If a power failure occurs when you are writing data to the drive, the write procedure may be interrupted approximately halfway. Thus, the first half of the sector contains the new data while the other half still has the old data. Error correction code is not capable of fixing such a error, and when attempting to read the sector, it will be declared bad.

In fact, such a sector is not mechanically bad, it just contains the data with a wrong checksum. To fix this, it is enough to write a new data to the sector, and the sector will then function properly.

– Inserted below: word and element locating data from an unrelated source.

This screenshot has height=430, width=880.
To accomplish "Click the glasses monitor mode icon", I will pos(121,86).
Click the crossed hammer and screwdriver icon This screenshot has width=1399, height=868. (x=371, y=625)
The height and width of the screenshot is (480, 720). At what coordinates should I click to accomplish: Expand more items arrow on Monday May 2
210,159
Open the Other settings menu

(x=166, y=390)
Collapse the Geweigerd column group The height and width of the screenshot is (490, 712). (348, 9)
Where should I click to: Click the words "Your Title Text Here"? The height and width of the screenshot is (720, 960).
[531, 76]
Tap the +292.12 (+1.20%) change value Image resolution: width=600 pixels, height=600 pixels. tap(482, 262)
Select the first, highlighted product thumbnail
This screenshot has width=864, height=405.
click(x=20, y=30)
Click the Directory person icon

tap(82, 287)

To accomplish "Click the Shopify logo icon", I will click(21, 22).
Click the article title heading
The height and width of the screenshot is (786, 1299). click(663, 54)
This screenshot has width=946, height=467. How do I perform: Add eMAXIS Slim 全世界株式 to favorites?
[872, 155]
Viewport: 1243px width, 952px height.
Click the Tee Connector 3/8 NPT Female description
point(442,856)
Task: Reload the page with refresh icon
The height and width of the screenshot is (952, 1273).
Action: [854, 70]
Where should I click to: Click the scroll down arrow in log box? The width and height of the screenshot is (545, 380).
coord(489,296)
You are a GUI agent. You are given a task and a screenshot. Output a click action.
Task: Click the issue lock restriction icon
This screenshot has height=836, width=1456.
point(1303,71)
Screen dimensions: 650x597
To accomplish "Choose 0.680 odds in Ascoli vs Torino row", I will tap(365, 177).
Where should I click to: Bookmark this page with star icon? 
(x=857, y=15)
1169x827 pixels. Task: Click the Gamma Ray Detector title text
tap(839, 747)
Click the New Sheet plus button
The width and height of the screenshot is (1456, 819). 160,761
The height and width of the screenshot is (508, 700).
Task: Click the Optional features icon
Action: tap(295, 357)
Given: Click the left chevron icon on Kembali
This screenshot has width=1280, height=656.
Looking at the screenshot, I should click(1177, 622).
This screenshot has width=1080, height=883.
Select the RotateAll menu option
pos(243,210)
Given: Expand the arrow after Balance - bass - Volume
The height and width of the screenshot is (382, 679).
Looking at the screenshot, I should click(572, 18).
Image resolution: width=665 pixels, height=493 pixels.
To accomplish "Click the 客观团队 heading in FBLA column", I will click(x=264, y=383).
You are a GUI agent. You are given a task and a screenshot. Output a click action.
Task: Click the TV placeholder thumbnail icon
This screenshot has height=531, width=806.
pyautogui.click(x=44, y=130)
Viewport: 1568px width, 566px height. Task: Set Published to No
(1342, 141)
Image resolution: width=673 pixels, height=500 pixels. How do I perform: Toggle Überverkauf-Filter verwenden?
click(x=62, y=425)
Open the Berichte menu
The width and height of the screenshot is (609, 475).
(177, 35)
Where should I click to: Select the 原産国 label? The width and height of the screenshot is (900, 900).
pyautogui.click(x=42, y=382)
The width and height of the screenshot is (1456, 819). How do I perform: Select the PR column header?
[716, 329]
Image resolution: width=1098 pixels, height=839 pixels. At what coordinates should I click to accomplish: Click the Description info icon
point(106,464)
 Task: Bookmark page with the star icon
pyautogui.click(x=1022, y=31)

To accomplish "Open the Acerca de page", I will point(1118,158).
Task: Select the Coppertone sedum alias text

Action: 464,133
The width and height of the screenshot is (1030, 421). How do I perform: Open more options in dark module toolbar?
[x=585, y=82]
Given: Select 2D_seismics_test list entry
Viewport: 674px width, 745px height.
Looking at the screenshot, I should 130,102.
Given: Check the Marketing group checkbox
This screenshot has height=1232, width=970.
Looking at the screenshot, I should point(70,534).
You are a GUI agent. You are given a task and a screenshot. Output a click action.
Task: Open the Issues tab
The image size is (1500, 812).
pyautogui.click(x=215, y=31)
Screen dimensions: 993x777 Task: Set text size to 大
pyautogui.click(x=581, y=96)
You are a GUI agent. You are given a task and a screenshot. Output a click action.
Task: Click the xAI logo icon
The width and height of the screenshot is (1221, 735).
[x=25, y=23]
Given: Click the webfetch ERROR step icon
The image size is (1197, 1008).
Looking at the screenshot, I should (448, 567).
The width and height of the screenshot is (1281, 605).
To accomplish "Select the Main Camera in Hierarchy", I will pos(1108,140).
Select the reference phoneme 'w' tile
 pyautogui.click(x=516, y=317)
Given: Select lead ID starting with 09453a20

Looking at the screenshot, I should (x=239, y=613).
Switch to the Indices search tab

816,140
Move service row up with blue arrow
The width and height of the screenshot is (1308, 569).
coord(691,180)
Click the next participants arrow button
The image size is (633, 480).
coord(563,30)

The truly mechanical damage - the destruction or wear of magnetic surface - cannot be corrected in such a way.

Monday, 5 July 2010

The missing ingredient

I've been reviewing the vendor-supplied hard drive diagnostic tools, and found one thing that is missing - in all of them. Before each test (the S.M.A.R.T. selfscan, whatever) there should be a clear indication if the test is destructive or not.

Naturally, it is reasonable to assume that there would be a warning before the test if the test is destructive (like zero-filling the drive). However, the gut instinct does not allow most of us to rely on that assumption. Murphy's law reinforced by the past experience suggests that the developers may have forgotten to include the warning, and testing failed to spot that.

So, there is always some concern when starting a test. It would feel much better if there was a message clearly stating that the test is not destructive.